> [Reading text]:
Kabuki with a tango beat...
*** A 100-year storm... it's raining now, worst downpour in
20 years... Watch out for financial stocks...
*** Does it really matter if we make anything? Alan
Greenspan doesn't think so...
-------------------
Oh lĂ lĂ ... it is getting more and more interesting.
The economy, we mean.
The stock market is a distraction; pay no attention to it.
What is interesting is the bond market... the
dollar... gold... Japan... and Argentina.
The bond market continued its collapse last week. Yields on
10-year treasures were 3.07% on June 13th. Now, they're
4.40%. This is the worst bond massacre in 20 years. It's"a
100-year storm," said Franklin Raines, CEO of Fannie Mae,
whose bonds have fallen even more than U.S. Treasuries.
But what does it mean?
Which way are we headed, we wanted to know... towards Japan
or Argentina? One country took its bust in the form of the
long, slow, soft depression... with deflation. Since 1990,
the Tokyo stock market fell 80%, wiping out 20 years of
gain. Now, it may have finally bottomed out.
Argentina suffered a different kind of torture - blowout,
with hyperinflation, and nearly a third of the population
unemployed. But Argentina, too, may now be on the road to
recovery. For the last 12 months, the Argentine peso has
gained ground against the dollar and unemployment is down
to 15%!
As for the U.S., we thought it would drift towards Japan
for a few years... and then head towards the pampas. It
seemed inevitable. The U.S. has tracked Japan for many
years; why would it stop now?
Last week's news brought more evidence of movement towards
Nippon. Payrolls dropped for the 6th month in a row. More
than half a million workers are so discouraged they've
given up looking for work altogether.

> [Data extract]:
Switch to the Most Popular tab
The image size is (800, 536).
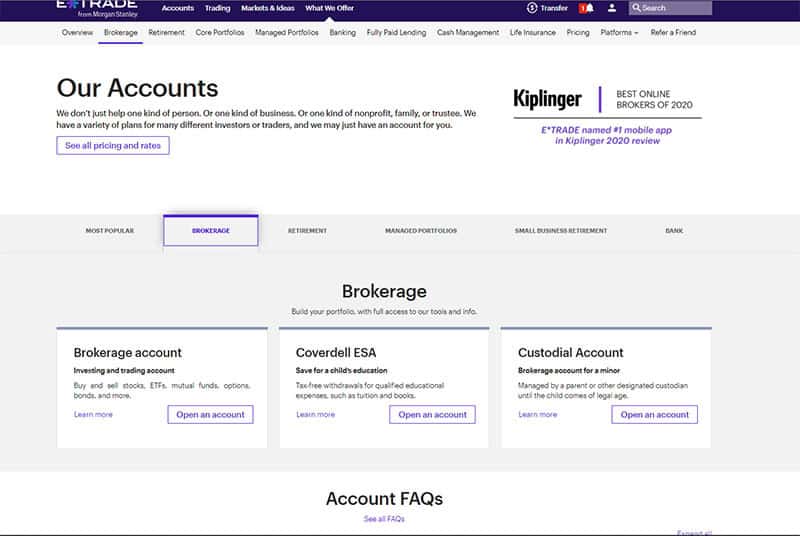click(x=109, y=231)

> [What you are asked to do]:
From the market commentary, extract the passage between "The stock market" and "than U.S. Treasuries.", inclusive, word for word.

> [Output for this exercise]:
The stock market is a distraction; pay no attention to it.
What is interesting is the bond market... the
dollar... gold... Japan... and Argentina.
The bond market continued its collapse last week. Yields on
10-year treasures were 3.07% on June 13th. Now, they're
4.40%. This is the worst bond massacre in 20 years. It's"a
100-year storm," said Franklin Raines, CEO of Fannie Mae,
whose bonds have fallen even more than U.S. Treasuries.